Have you ever felt like you had a 'moment' where you weren't at your best? When you didn't live up to even your standards let alone someone elses? I had one the other day and it's stuck with me. Really stuck.
While in Washington DC we were walking around with a couple that J was friends with the husband and I had just met the wife. We had been walking around for hours and Little was getting restless. We were walking to one of the last monuments and Little was running ahead of us and while I was alright at times, I wanted him to stay close and made it clear that I didn't like him running so far ahead. I know I wasn't being the nicest and I know I was being cranky and a little bossy.....but I was scared. Here we are in a huge, new city and my child isn't close enough for me to react if something were to happen. J got a little upset and told me to stop yelling(by yelling he means being bossy and not talking in a whisper).
Now, looking back I feel bad. I know I must have given this poor couple a pretty nasty first impression of me and I hate that. I hate that they could very well think I'm a mean mom for not giving my kid free-rein. But, all I can say is I was scared. Scared something would happen and it would be because I wasn't careful enough.
But I have to stop and think. In the end, as bad as I feel, I would rather be a bad mom for being too over-protective then be crushed if something were to happen because I wasn't careful enough. I hope I have another moment to prove to that couple that I'm really not all that bad. Contrary to popular belief.
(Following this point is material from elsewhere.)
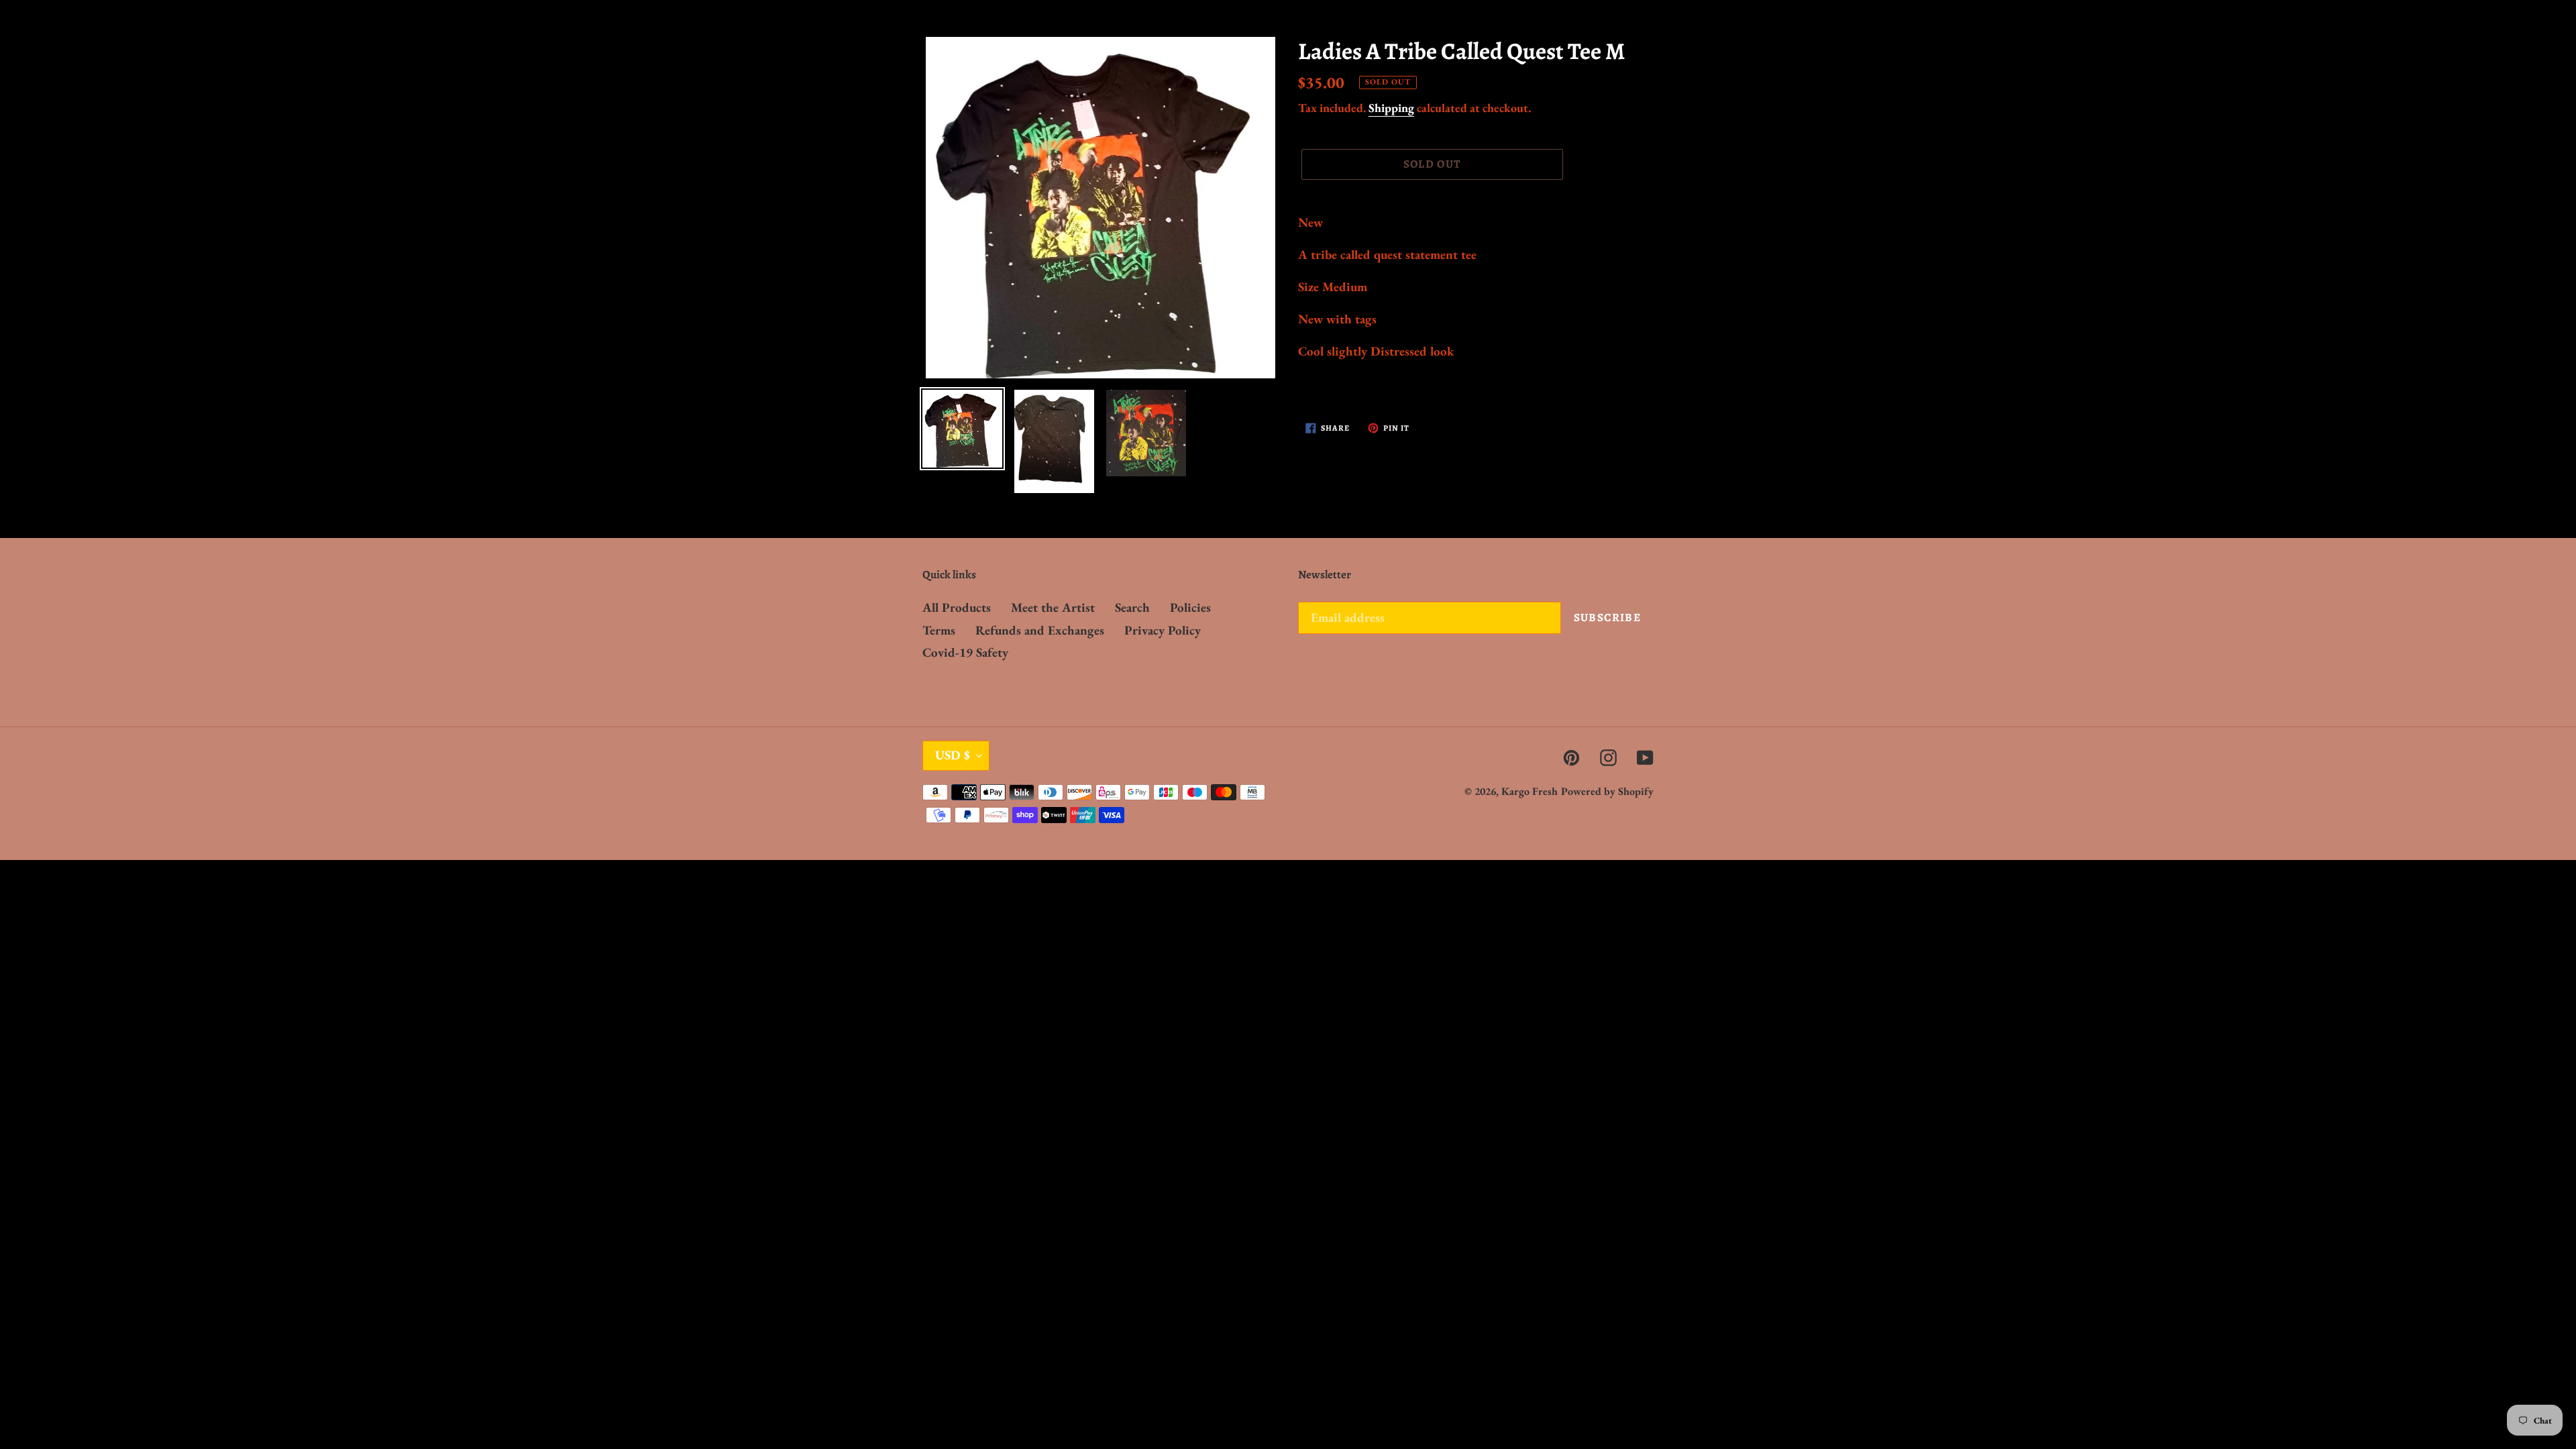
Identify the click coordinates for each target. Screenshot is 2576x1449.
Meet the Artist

I also want to add that I never once hurt Littles feelings or forced him to hold my hand and have no fun at all. I just overly expressed my need for him to stay close....and bickered a tiny bit with the husband about how far is too far.
John Hemmingson : Early Life & Background
1 year ago
6 comments:
I am like this with Alexis, although she is only 4 and it is always a battle. I still sometimes feel that I am being a "Mean" mom when I have to lecture her, especially in public. I know that in the end though it will keep her safe and that is all that matters to me!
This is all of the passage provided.